The vehicle for preserving Moore’s Barber Shop would be this new draft plan, released by Arlington County Historic Preservation Program (HPP) staff. It lists the goals they have for preserving storied places and animating them for residents and visitors today. People can provide input on the draft plan this summer via open houses, pop-up events and an online questionnaire. The Arlington County Board could adopt it this fall.
The draft reckons with a historic approach that saved architecturally significant homes but abandoned to development landmarks associated with ethnic groups, like the Vietnamese enclave of Little Saigon, now Clarendon. In the plan, Arlington commits to highlighting diverse stories, saving modest buildings where history happened — like Moore’s Barber Shop — and making preservation relevant.
“Populations and their stories cannot be only (and comprehensively) expressed through architecturally significant buildings, but rather through a varied collection of landscapes and open spaces, public buildings, modestly built neighborhoods, and iconic structures,” the plan says.
“People and culture are key to understanding our environment and the work of historic preservation; as such, they are at the heart of the Plan’s Statement of Historical and Cultural Significance,” it continues.
The draft grapples with the drumbeat of development and HPP’s mixed success saving buildings. Successes include adding historical installations at Dorothy Hamm Middle School, the site of the first Arlington school to racially integrate, and the under-construction Fire Station 8, which Black residents started to put out their own fires when the county would not during the Jim Crow era.
HPP notes, however, some recent demolitions: the Wilson School, now the H-B Woodlawn Secondary Program in Rosslyn; Arlington Presbyterian Church, now affordable housing; the Arlington Education Center, now the Washington-Liberty Annex; the Febrey-Lothrop Estate and the Fellows-McGrath House, which will be replaced with single-family homes.

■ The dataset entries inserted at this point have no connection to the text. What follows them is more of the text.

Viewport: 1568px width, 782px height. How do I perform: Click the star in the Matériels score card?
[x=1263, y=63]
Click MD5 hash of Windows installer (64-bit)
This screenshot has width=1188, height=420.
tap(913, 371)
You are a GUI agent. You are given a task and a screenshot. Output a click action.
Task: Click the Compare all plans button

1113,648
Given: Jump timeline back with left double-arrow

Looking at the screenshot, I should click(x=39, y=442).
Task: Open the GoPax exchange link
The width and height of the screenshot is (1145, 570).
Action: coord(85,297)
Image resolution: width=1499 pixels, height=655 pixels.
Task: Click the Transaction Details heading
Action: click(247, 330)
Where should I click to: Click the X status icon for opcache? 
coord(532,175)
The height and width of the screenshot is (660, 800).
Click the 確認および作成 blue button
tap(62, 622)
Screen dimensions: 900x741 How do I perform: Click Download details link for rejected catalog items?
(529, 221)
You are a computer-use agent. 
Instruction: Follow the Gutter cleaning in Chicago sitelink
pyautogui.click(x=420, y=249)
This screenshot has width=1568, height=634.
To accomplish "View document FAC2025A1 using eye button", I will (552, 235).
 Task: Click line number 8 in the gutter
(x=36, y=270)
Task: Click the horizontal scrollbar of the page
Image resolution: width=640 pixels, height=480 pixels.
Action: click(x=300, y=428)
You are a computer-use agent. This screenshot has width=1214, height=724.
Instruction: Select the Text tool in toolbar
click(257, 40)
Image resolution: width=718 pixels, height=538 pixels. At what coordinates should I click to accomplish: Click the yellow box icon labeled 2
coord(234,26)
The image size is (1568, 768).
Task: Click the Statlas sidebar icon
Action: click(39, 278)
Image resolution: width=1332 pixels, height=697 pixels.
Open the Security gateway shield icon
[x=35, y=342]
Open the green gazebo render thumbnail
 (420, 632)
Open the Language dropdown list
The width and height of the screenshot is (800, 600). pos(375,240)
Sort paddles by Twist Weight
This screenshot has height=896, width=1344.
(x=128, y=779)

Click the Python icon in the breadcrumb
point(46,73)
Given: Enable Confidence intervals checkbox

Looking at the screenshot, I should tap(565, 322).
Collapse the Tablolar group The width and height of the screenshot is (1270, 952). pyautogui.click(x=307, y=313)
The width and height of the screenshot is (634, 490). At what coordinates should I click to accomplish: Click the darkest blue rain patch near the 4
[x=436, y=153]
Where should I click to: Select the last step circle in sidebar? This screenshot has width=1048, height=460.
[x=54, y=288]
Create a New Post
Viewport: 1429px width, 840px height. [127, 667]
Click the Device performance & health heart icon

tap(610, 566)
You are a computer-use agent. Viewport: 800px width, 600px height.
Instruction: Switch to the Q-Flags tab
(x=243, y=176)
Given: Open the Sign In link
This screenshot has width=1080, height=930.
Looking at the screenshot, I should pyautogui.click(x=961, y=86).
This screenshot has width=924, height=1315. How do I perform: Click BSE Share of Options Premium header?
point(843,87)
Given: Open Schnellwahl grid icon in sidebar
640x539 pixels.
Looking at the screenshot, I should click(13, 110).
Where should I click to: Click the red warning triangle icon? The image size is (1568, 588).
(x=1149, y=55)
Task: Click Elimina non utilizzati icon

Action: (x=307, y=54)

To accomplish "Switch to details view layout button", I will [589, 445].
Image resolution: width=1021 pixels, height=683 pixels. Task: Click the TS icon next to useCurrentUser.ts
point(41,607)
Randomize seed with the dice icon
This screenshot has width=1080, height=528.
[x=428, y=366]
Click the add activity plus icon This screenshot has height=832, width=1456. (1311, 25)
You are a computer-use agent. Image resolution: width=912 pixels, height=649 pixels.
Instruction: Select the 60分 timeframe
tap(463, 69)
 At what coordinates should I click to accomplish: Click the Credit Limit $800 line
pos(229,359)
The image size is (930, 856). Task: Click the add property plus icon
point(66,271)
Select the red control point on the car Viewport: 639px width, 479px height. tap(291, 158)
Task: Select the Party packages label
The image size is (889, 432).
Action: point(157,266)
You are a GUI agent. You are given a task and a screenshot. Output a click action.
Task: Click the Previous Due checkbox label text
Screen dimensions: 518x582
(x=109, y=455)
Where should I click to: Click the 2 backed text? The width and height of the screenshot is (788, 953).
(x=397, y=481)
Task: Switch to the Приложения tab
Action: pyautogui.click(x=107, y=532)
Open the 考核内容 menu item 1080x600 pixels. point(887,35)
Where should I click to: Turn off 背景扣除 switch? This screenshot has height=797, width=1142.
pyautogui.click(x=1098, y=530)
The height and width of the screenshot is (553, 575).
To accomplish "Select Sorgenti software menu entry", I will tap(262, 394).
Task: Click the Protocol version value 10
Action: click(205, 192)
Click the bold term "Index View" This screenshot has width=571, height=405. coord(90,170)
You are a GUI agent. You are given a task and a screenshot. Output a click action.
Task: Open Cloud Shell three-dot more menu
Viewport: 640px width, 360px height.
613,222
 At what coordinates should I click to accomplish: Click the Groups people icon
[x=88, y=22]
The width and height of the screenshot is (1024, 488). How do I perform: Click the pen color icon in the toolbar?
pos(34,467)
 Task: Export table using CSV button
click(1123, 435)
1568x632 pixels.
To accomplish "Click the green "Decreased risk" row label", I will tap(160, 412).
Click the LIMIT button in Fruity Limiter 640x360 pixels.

“In each of these instances, there were threats of pending demolition and property owners objected to designation protections,” the plan says. “The designation review process was particularly reactive due to little advance communications with property owners before the filing of designation nominations.”
The plan says this outcome fueled some public sentiment that HPP is ineffective and preservation incentives need to be more rewarding.
“Focus group and interview participants emphasized a need for preservation incentives because the rewards for redevelopment are quite high — property owners must see tangible benefits beyond the quality-of-life improvements that preservation advocates appreciate,” the plan says.
It also acknowledges that regulation only goes so far. It argues preservation and development can work together to make development sustainable — adapting historic buildings and improving their energy use — and economical, saving now-historic garden apartments, a traditional affordable housing type.
“Redevelopment projects, both large- and small-scale, are a driving force of the rapid change occurring in Arlington,” the plan says. “While regulation is fundamental to healthy historic preservation practice, this environment also requires a strong and robust historic preservation program that can balance change by incentivizing preservation methods as part of development and redevelopment activities.”
Moore’s Barber Shop could be ground zero for whether the tools outlined in the draft Historic and Cultural Resources Plan can preserve history while allowing development. It sits within the boundaries of Plan Langston Blvd, another new plan harnessing private development for new housing, public spaces and streetscapes on the auto-oriented corridor.
For Moore, Jr., preservation work means honoring how the convictions his father held — which made Moore’s Barber Shop a local institution — live in him and his kids.
“We all have a responsibility to one another,” he said. “It’s not a 100-year thing, it’s not a lifetime thing. It’s bigger than that.”